In a previous interview with Flanagan and Siegel, the decision also had a narrative purpose in making Maddie more of an outsider, not just to her friends but also outside of the Deaf community. It’s only through surviving the night that the hope is that Maddie herself no longer sees her deafness as a burden. However, the content of the story and how it calls out ableism and sexism is something that is not discussed enough in movies about disabled people, and comes through clearest in horror. (Guillermo del Toro’s The Shape of Water is another great example.) 

The Man fetishizes Maddie’s deafness, toying with her through the movie, almost as if he’s turned on by how defenseless she is. There’s nothing romantic here, however. Maddie’s deafness is only an additional means to torture her for The Man. The fact that the killer lacks a name, referred to exclusively by his gender, also points back on the idea that he misogynistically believes he’s superior to her. There’s a throughline that can be traced between him and del Toro’s villain, Michael Shannon’s Agent Strickland, in The Shape of Water. Both men connect their disabled/Deaf victim’s sexuality to their disability, and want to use violence in a quasi-sexual manner. The Man tells Maddie at one point he wants to “hear [her] scream,” equating noise with submission. 

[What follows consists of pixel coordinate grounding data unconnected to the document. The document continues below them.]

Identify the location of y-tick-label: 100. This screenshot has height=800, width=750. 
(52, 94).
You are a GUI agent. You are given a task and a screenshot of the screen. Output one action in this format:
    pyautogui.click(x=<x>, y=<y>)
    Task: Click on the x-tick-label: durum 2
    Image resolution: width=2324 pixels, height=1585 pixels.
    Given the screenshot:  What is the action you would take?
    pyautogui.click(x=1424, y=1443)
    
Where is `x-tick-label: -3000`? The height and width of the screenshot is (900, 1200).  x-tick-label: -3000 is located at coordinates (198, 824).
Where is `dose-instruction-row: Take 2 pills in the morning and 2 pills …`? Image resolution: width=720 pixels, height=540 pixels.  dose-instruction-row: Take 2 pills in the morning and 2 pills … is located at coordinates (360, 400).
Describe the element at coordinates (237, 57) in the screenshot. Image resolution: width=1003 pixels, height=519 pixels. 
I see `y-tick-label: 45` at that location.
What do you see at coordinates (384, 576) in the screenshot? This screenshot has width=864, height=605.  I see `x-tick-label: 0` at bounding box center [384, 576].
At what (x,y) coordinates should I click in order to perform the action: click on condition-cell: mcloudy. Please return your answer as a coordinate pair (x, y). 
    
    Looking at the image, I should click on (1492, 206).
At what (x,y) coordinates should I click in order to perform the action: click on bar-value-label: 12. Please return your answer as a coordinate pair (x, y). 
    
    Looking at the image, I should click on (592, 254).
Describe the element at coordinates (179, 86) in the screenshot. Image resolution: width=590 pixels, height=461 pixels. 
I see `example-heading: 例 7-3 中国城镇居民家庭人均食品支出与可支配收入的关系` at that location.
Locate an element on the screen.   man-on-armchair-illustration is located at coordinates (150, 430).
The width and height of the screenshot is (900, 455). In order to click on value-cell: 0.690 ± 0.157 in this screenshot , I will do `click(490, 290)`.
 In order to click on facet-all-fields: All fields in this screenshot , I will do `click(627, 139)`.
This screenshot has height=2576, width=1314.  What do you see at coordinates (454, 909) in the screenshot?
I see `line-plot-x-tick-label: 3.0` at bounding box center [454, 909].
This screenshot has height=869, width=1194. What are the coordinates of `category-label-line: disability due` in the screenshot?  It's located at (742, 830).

Maddie runs through her options, expressed verbally by a subconscious version of herself: “He’s bigger, stronger, and faster…And he has the advantage: He can hear you.” Maddie, though, finds strength and superiority in her Deafness, realizing that The Man takes for granted his own abilities. In a move akin to Wait Until Dark – wherein Susy knocks out all the lights in the house to make Roat as blind as she is – Maddie turns the adaptations in her house into weapons, using the strobe effects in her fire alarm to disorient The Man. The two eventually end up wrapped in physical combat and Maddie is able to overcome him by stabbing The Man with a corkscrew. Hush ends with Maddie contemplating her own survival with her cat. Maddie isn’t a hero because she’s a Deaf woman who defied the odds. She’s a woman who bested a man who perceived her as weak. 

Every time I revisit Hush I think of the various disabled women in horror that have crafted this fascinating world of playing with expectations, from Maddie to wheelchair user Nica Pierce (Fiona Dourif) in the Chucky films, to Audrey Hepburn in Wait Until Dark and Kiera Allen (one of the few disabled actresses playing a disabled character) in Run. These women aren’t perfect, but they’re self-sufficient badasses. And until Hollywood is ready to catch up and create more opportunities for disabled actors, these women of horror are some of the best we have.